Choose a tag to compare

@github-actions github-actions released this 06 Jul 13:54
2b7c2b1

Changed

  • Docker socket write access is now off by default. The bundled
    socket-proxy ships read-only (POST/BUILD blocked), so an in-container
    agent can no longer docker run --privileged -v /:/host to escape or spawn
    firewall-dodging sibling containers.

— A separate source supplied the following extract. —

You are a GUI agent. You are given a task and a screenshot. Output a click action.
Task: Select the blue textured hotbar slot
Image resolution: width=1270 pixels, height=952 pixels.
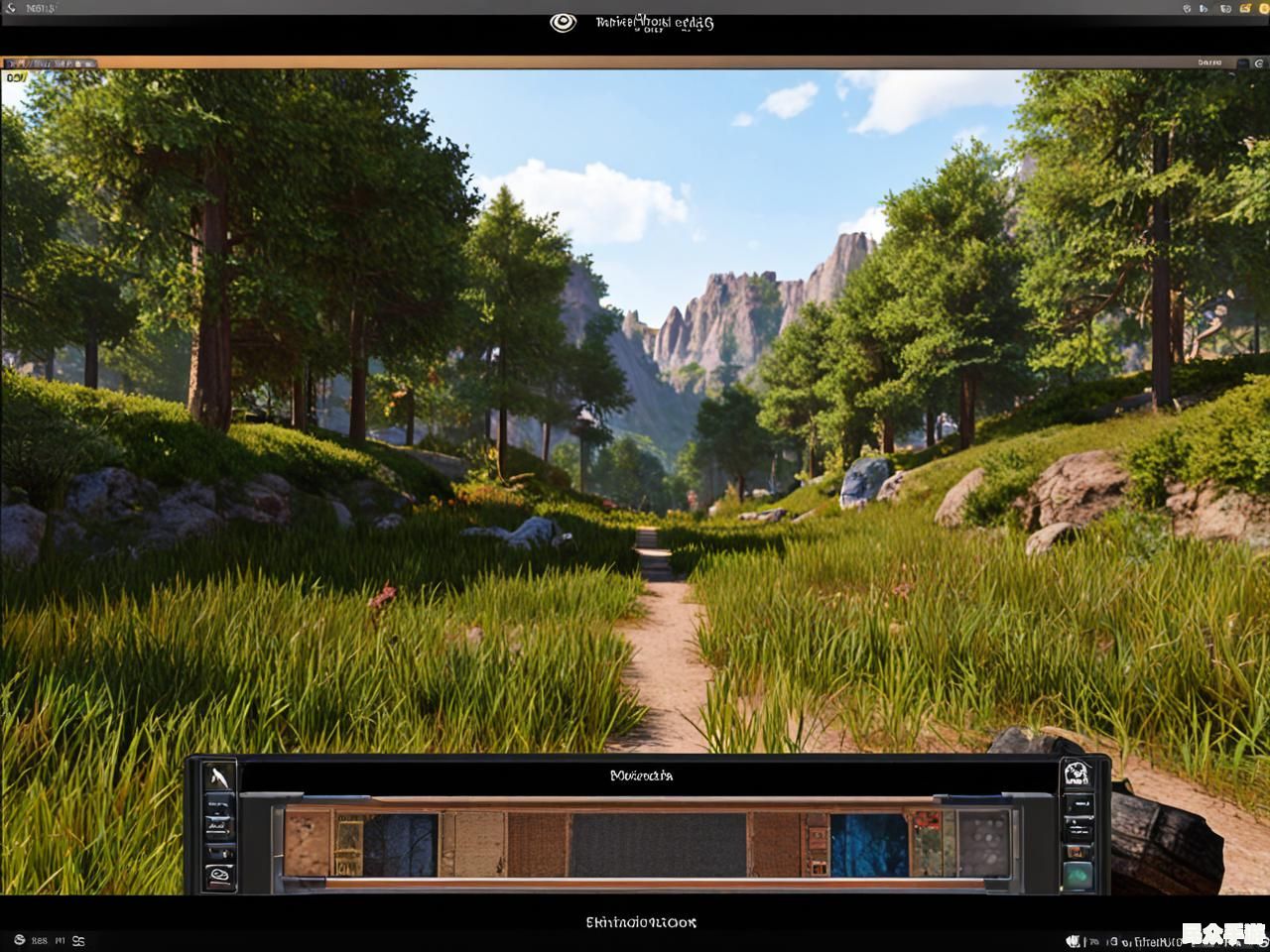tap(868, 844)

Opt in per project with aic init --docker (or aic sync --docker); --no-docker reverts.

Added

  • Cloud metadata / link-local egress is blocked on every container create.
    post-create drops 169.254.0.0/16 (including the 169.254.169.254 cloud
    metadata endpoint) via aic-firewall block-metadata, independent of the
    opt-in allowlist — closing the cloud-credential-theft path by default.
  • aic up / aic rebuild scan project-owned override files before starting.
    Flags host-access grants (privileged, cap_add, host mounts, the Docker
    socket, a non-aicontainer Dockerfile.project base) that ride along in an
    untrusted repo; prompts on a TTY. Silence with AIC_NO_OVERRIDE_SCAN=1.
  • The devcontainer runs with pids_limit: 4096. A fork-bomb / runaway-agent
    backstop so it can't exhaust host PIDs; raise it (or add mem_limit / cpus)
    in docker-compose.override.yml.
  • aic preflight reports the Docker socket state. The trust-boundary
    summary now shows whether the socket-proxy is read-only or read-write and
    notes the always-on metadata block.